EDITORIAL

Symbol of good nature

Singapore Management University's effort to spark an urban farming movement is a modest yet telling one. Its Grow initiative is not intended to enhance Singapore's food security: If anything, it is a boutique experiment in encouraging gardening and sustainable living. A garden, which will be sown with plant varieties such as basil, spinach, papaya and guava, will be cared for by student and staff volunteers; members of the public can join in the gardening. However, it is significant symbolically because it proclaims, from the very heart of the city, a need for all to hold green values, and to recall the agricultural self-sufficiency of pioneers.

The soil and its fruits helped to sustain Singapore through long and unpredictable cycles of time before it became an epitome of the economic and technological possibilities of the modern city-state, with its future prophesied in the towering architecture of ambitious stone. For reasons of nostalgia and its sustaining power, if nothing else, efforts such as SMU's would be welcomed.

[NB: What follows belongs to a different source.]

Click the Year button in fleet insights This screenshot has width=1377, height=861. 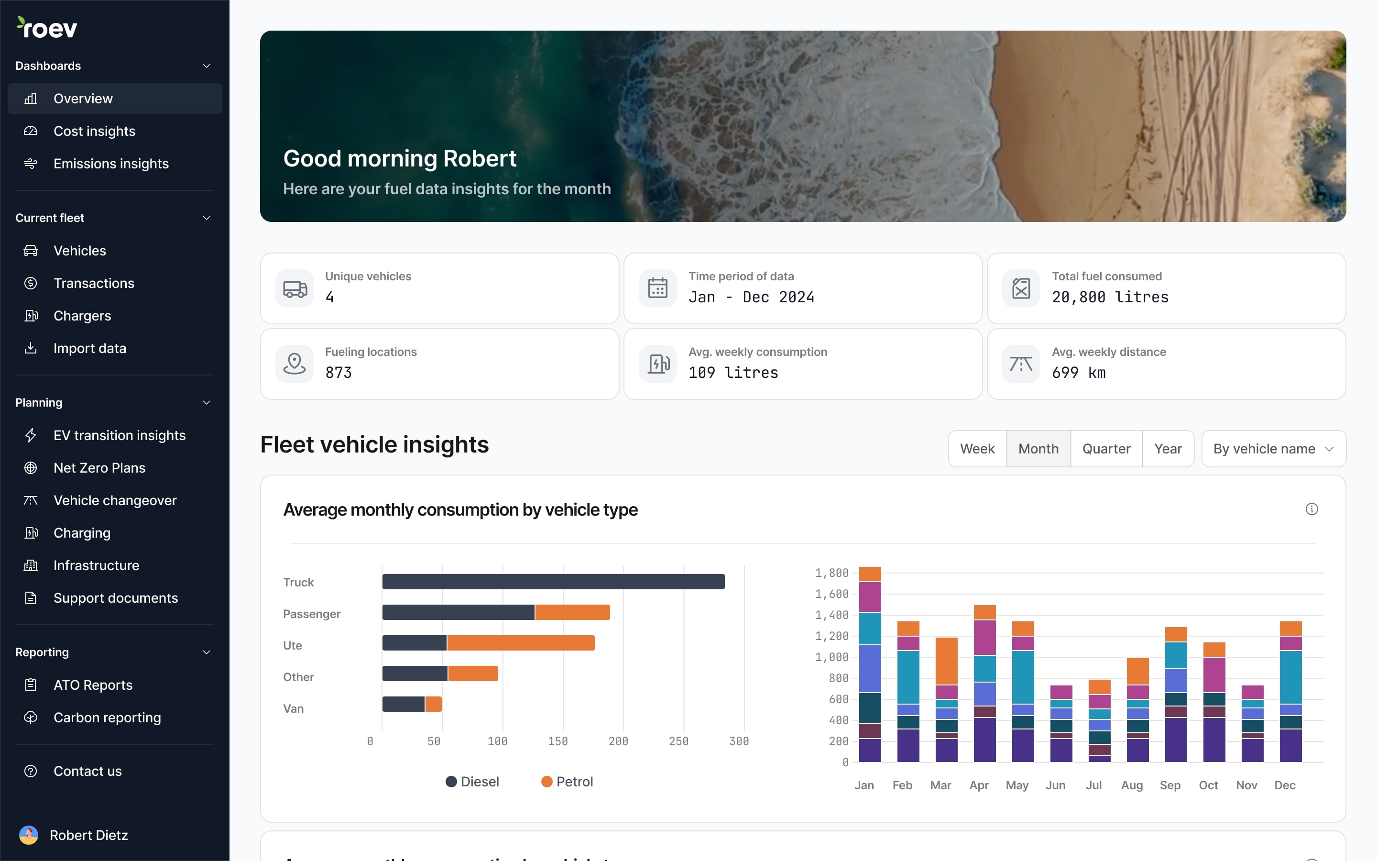pos(1168,448)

They have a communitarian value as well. One of the inevitable consequences of high-rise living is its anonymity and the consequent loss of those tangible, face-to-face relationships that made village living socially intimate and personally reassuring. Attempts to replicate SMU's initiative on a larger and sustained scale in the Housing Board environment, with neighbours coming together to nurture vegetable garden plots communally, would help restore some of the kampung spirit that Singaporeans love to evoke even today.

Urban farmers might not feed on the fruit of their labour and choose to give it away to the deserving. That would make their efforts even more meaningful, as a farm would offer Singaporeans a new way of interacting with others. Recreating green havens, even in miniature, is a movement that all can and should get involved in.